Our results have immediate relevance to the choice of place of birth. According to NICE, all women with a BMI ≥ 35 kg/m2 should receive recommendation to deliver in an obstetric unit [23]. However, some high risk women still choose to receive care in low risk settings, and therefore clearer direction is needed for shared decision-making. In the Birthplace study, 35% of ‘higher risk’ women who planned a home birth were obese (BMI ≥ 30 kg/m2) [24]. In our study, the rate of spontaneous vaginal delivery in obese women in labour with a BMI ≥ 35 kg/m2 was 62% (57–67%), similar to that in women with a BMI of 30–35 kg/m2 (66%, 61–71%). Importantly, women identified as most likely to have an uncomplicated pregnancy and birth (upper fifth) by our prediction model had a higher rate of spontaneous vaginal delivery of 92% (87–97%) following onset of labour. This figure was markedly similar (90%, 86–94%) in the simpler model including clinical factors alone. In common with our findings, the Birthplace study also identified a subgroup of lower risk women with a BMI ≥ 35 kg/m2 in which the risk for obstetric interventions or maternal adverse outcomes was lower than in nulliparous women of normal BMI (21% vs. 53%) [25]. Together, these observations suggest that the current NICE guideline could be modified.

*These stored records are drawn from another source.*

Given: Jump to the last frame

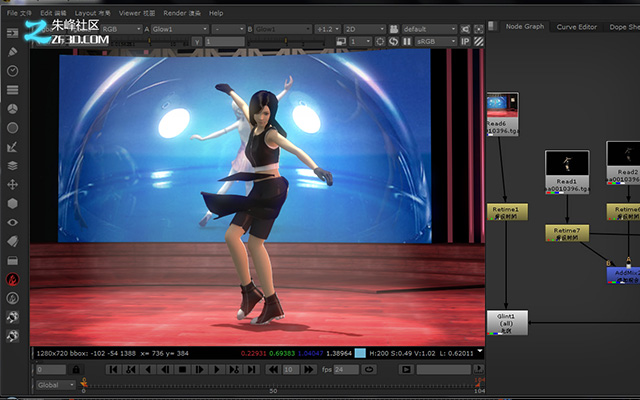Looking at the screenshot, I should pyautogui.click(x=252, y=370).
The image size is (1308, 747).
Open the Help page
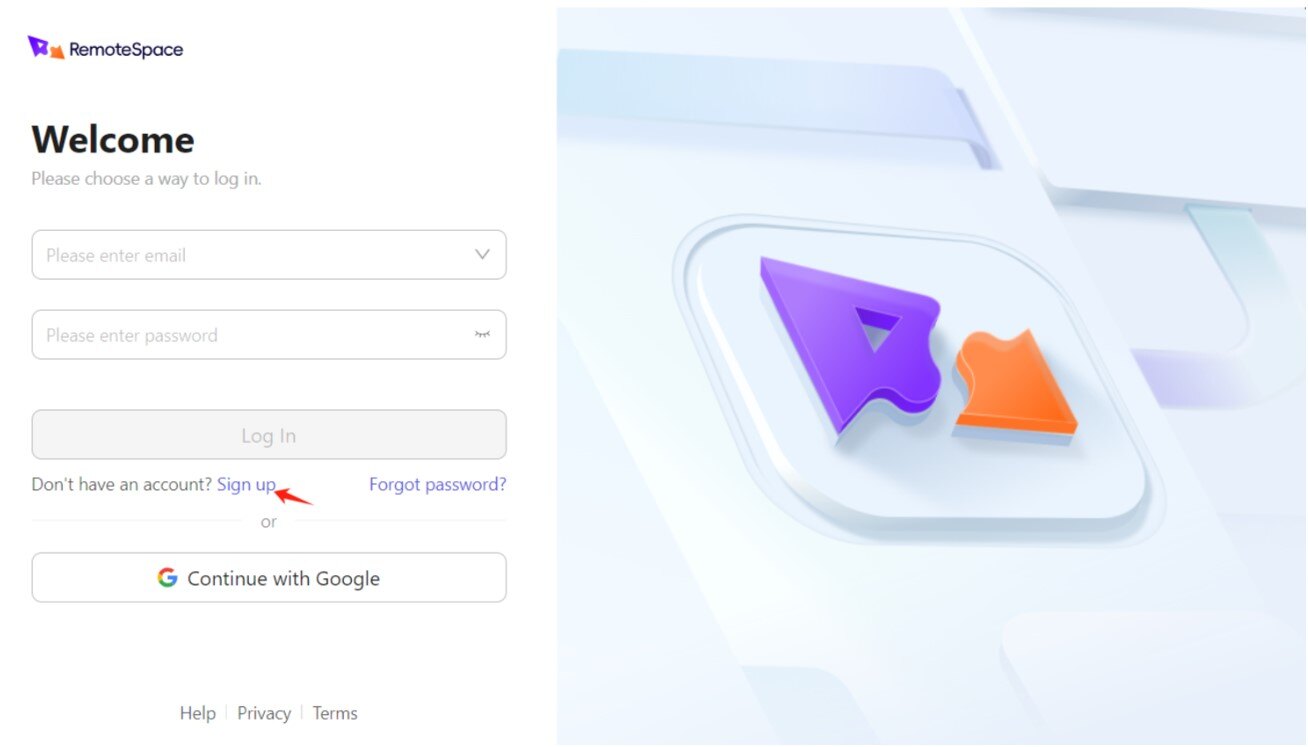[197, 713]
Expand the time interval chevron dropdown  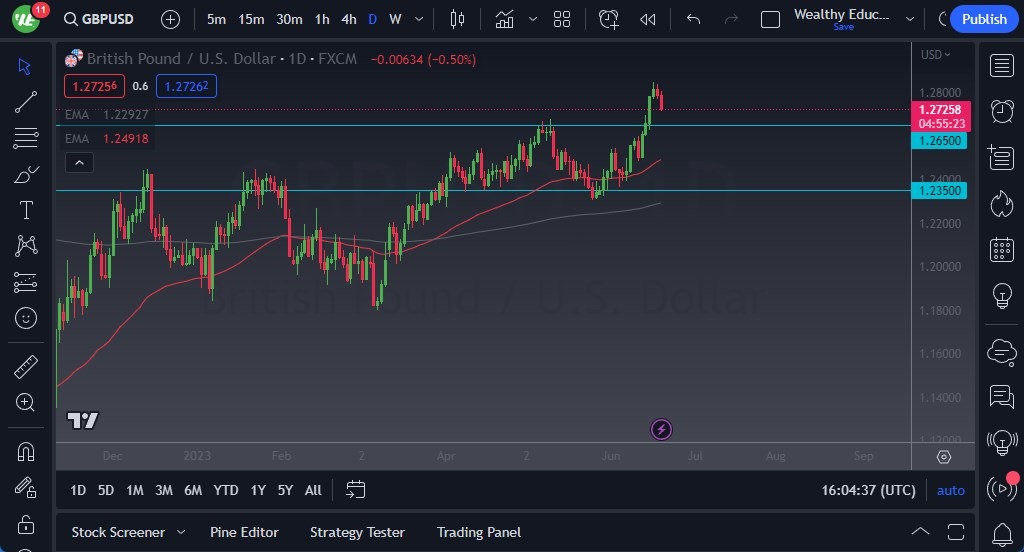coord(418,19)
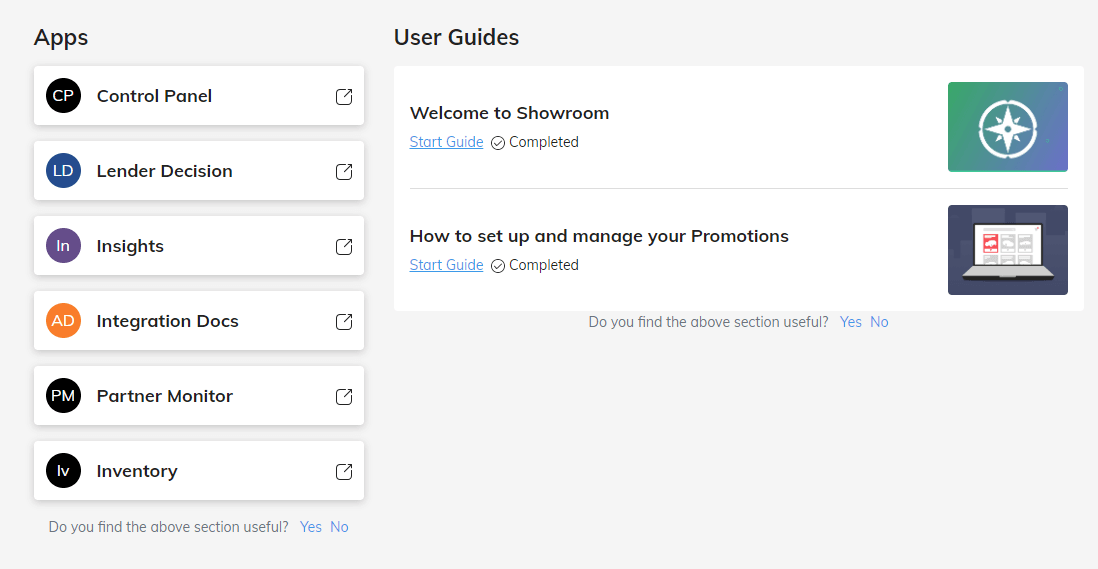This screenshot has width=1098, height=569.
Task: Answer Yes under the Apps section
Action: (x=310, y=527)
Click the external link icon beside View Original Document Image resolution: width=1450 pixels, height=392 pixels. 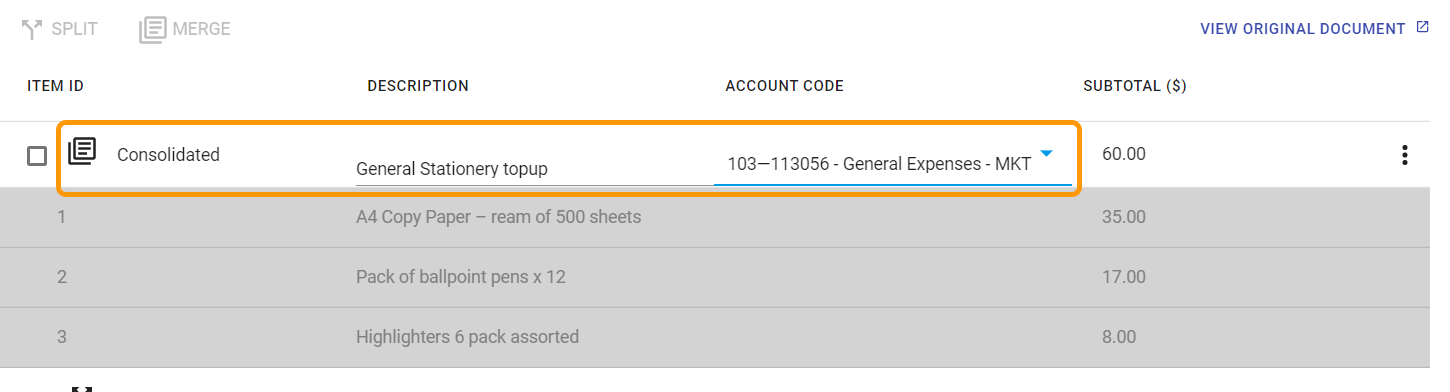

It is generally accepted that obese women should be offered a 75 g OGTT between 24 and 28 weeks’ gestation. Lower risk obese women in this study had a GDM prevalence of 16%, similar to the prevalence in an unselected population with the same IADPSG diagnostic criteria [12]. Therefore, it is difficult to suggest a different screening approach for GDM that would be widely accepted. However, the women least likely to have an uncomplicated pregnancy and birth had a GDM prevalence of 43%. These women are likely to benefit from early management or increased surveillance (i.e. prophylactic interventions or early pregnancy OGTT) [26]. Similarly, higher preeclampsia rates were observed for women least likely to have an uncomplicated pregnancy and birth; therefore, these women may benefit from additional blood pressure measurements.

A key strength of this study lies in the prospective collection of detailed clinical, anthropometric and biomarker data related to obesity with contemporaneous data monitoring across all sites. Another strength lies in the assessment of uncomplicated pregnancy and birth, and in the principle of a prediction tool applicable to all pregnancies in obese women rather than one for each outcome (i.e. GDM, preeclampsia, fetal growth restriction). This novel concept simplifies stratification in obese women who are at increased risk of multiple adverse outcomes. A limitation was the number of women without biomarker data (286/1409, 27%). To explore potential selection bias, we assessed the effect size of each clinical factor in the whole study population and in the restricted study cohort (with available biomarkers); similar effect sizes were observed in both samples. A ‘healthy cohort’ effect cannot be excluded; obese women who took part in UPBEAT may have been healthier than the general obese pregnant population, and our prediction model performance would not be generalisable. However, we consider this unlikely as UPBEAT participants had maternal demographic characteristics usually associated with the poorest pregnancy outcomes, being on average 10 months older and with a BMI 0.7 kg/m2 higher compared to women who declined participation [8]. Other limitations include the low prevalence of some outcomes, such as stillbirth or neonatal death, leading to reduced statistical power. We also acknowledge that external independent validation of our prediction tool is necessary.

Conclusion

Approximately one-third of the obese women studied had an uncomplicated pregnancy and birth. We have shown that risk stratification could be achieved by a combination of clinical factors and biomarkers. Stratification of risk for an uncomplicated pregnancy is an innovative approach to the management of obese pregnant women, with the potential to improve clinical management and the choices for women as well as to ensure efficient resource allocation. Further studies are needed to explore alternative pathways of care for the sub-groups of obese women who differ according to risk profile for uncomplicated pregnancy and birth.